An emergency plan is vital
Protecting your property is one thing, saving your life is another. AgeLab’s Coughlin warns that even the cities most ahead of planning for climate-related disasters, and those in hurricane paths that already take such steps, aren’t very good at ensuring their most vulnerable citizens, such as seniors with mobility issues, can also flee to safety. Research and a plan for how you might head to safer ground if necessary must factor in your preparedness for a safer retirement.
Protect your property from day one
Can you take steps out of the gate to limit disaster? California, for instance, has a statewide code for its wildland-urban interface areas that includes details such as how far trees and shrubs should be kept away from homes, and construction materials to use that can help protect homes within a fire hazard zone. Not all states provide that guidance, though. Colorado lawmakers rejected recommendations for a statewide code in 2014, leaving it up to each county. Ask how your county or city handles these codes. There are International Code Council and National Fire Protection Association wildland-urban interface fire codes that can be adjusted to local conditions.
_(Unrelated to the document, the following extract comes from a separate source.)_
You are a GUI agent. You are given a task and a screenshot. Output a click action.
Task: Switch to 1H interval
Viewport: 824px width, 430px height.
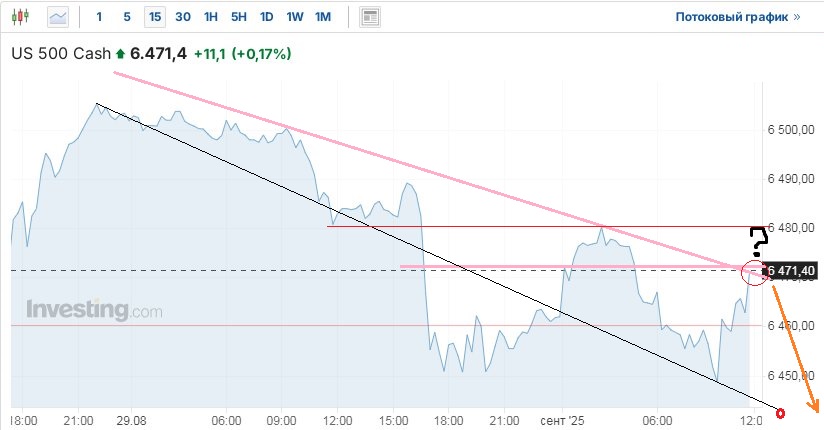tap(211, 17)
Most codes and the insurance industry suggest the roof of a home be made of fire-resistive Class A materials, such as asphalt shingles or concrete tiles. Walls are rated based on the duration of time they can withstand fire. Researchers are also trying to commercialize exterior sprinklers that don’t require electricity, large fire blankets that can cover a house and fire-retardant foam that can be sprayed on structures.
As for severe wind, metal roofs — considered better able to withstand high gusts — are increasingly in demand. Finally, if you’re in a flood zone, consider moving utility equipment out of the basement to a spot above ground.
Don’t forget about extreme heat
Plan for more hot days if you opt for a region already featuring warm summers. Previous extreme heat waves in Chicago, for example, proved deadly to older residents in particular. The same can be said for the Pacific Northwest in summer 2021, which led to an overflow of cooling centers for a region with historically mild summers.
For many places, air conditioning, once used only for a few days a year, is now used for a few months and can be an unplanned retirement expense, said the AgeLab’s Coughlin. Your air-conditioning unit may need to be replaced with a more efficient model as average temperatures rise.
A battery-run power generator may be a must-have addition. Many people are already taking action; spending on generators rose 36% between 2016 and 2019, The Wall Street Journal reported.
Think resiliency now, not later
For Cape’s Dosaj, it could be too little, too late for retirees if they’re scrambling to react to climate change rather than anticipating these risks.
Foresight from the real estate, construction, planning and insurance industries, alongside state and federal governments who have a role in protecting retirees, is what’s needed, he says.
“I see risk mitigation — helping homeowners build less-vulnerable, more-resilient structures to the hazards they may face — as the best way to keep communities safer but also minimize the potential rising costs of buying, selling and insuring a property,” said Dosaj.
“This is the best overall bet as it reduces risk across the system. Government subsidies and programs to retrofit homes in high risk areas — like the federal government is beginning to support in wildfire areas — may come increasingly into play,” he said. “As these needs increase, it will be up to taxpayers to support the move to a more resilient housing stock.”